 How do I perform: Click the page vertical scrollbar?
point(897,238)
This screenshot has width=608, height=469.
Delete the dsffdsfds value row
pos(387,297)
☆ ☆ ☆ ☆ ☆
WHAT YOU WILL DO: Please reproduce all of the material above line for line, changing nothing.

WRITTEN REPLY:
 How do I perform: Click the page vertical scrollbar?
point(897,238)
This screenshot has width=608, height=469.
Delete the dsffdsfds value row
pos(387,297)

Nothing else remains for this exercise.